O principal adversário de Flávio Bolsonaro entre os evangélicos é um ex-bolsonarista. Na semana passada, o pastor e deputado Otoni de Paula (PSD-RJ) anunciou uma proposta ousada: que a direita apoie Lula contra Flávio, caso os dois se enfrentem no segundo turno.
O PT nunca precisou tanto de apoio para intermediar sua relação com evangélicos. Otoni cumpre essa tarefa melhor do que um pastor de esquerda: por se identificar como conservador de direita, suas falas chegam à massa de pentecostais pobres, que têm se distanciado do PT pelas pautas morais.
Nomes como o cantor Leonardo Gonçalves e o pastor Paulo Marcelo sacrificaram suas carreiras ao apoiar Lula em 2022. O que Otoni faz de diferente das lideranças evangélicas que foram canceladas por desafiar o bolsonarismo?
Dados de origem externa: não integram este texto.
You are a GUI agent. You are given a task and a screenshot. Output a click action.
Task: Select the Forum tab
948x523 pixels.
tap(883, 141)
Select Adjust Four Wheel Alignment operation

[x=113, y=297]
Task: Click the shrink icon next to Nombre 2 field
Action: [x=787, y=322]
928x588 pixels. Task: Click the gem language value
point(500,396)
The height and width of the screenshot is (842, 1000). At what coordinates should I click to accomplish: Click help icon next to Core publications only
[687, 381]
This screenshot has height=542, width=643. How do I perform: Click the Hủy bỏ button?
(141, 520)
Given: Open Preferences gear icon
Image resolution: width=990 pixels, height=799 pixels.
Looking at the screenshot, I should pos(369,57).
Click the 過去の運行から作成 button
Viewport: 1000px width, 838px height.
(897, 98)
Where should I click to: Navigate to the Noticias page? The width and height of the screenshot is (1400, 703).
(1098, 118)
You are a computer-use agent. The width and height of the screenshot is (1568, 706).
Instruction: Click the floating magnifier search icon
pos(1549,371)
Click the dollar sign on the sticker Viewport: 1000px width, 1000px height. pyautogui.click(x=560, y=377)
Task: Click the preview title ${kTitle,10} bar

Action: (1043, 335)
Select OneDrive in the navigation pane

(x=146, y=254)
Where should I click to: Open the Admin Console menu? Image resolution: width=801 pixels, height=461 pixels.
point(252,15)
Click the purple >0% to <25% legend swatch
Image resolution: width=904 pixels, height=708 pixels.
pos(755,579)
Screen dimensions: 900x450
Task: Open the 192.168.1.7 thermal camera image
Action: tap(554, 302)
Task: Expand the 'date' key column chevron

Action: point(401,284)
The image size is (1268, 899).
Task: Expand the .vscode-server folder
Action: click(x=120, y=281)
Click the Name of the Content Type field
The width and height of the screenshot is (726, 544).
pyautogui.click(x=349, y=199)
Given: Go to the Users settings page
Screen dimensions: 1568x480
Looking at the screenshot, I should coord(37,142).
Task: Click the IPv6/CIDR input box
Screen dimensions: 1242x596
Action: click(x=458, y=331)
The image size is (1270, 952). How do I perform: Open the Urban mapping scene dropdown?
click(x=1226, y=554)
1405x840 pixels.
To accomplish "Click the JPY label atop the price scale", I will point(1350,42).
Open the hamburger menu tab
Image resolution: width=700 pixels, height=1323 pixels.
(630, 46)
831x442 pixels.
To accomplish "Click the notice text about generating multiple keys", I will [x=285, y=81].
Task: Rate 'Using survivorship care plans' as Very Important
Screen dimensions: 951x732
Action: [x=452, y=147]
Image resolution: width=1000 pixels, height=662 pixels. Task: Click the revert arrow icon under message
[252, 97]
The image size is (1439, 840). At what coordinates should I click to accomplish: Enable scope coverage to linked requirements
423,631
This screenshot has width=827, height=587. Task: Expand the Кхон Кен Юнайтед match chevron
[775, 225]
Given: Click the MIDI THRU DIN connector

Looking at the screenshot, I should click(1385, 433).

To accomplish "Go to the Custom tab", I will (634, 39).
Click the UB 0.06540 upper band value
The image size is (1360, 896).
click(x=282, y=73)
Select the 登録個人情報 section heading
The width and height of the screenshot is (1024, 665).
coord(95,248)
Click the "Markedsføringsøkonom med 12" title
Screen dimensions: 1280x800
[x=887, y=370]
Para começar, Otoni é íntimo do bolsonarismo. Foi vice-líder de Bolsonaro no Congresso, fez parte da tropa de choque do ex-presidente. O rompimento aconteceu em 2024, quando Bolsonaro não o apoiou para concorrer à Prefeitura do Rio.
Assim como outros evangélicos de direita, Otoni viveu a experiência de ser escanteado. A própria escolha de Flávio no lugar de Tarcísio de Freitas —preferido de pastores— exemplifica a percepção de que o bolsonarismo exige mais do que dá a seus aliados.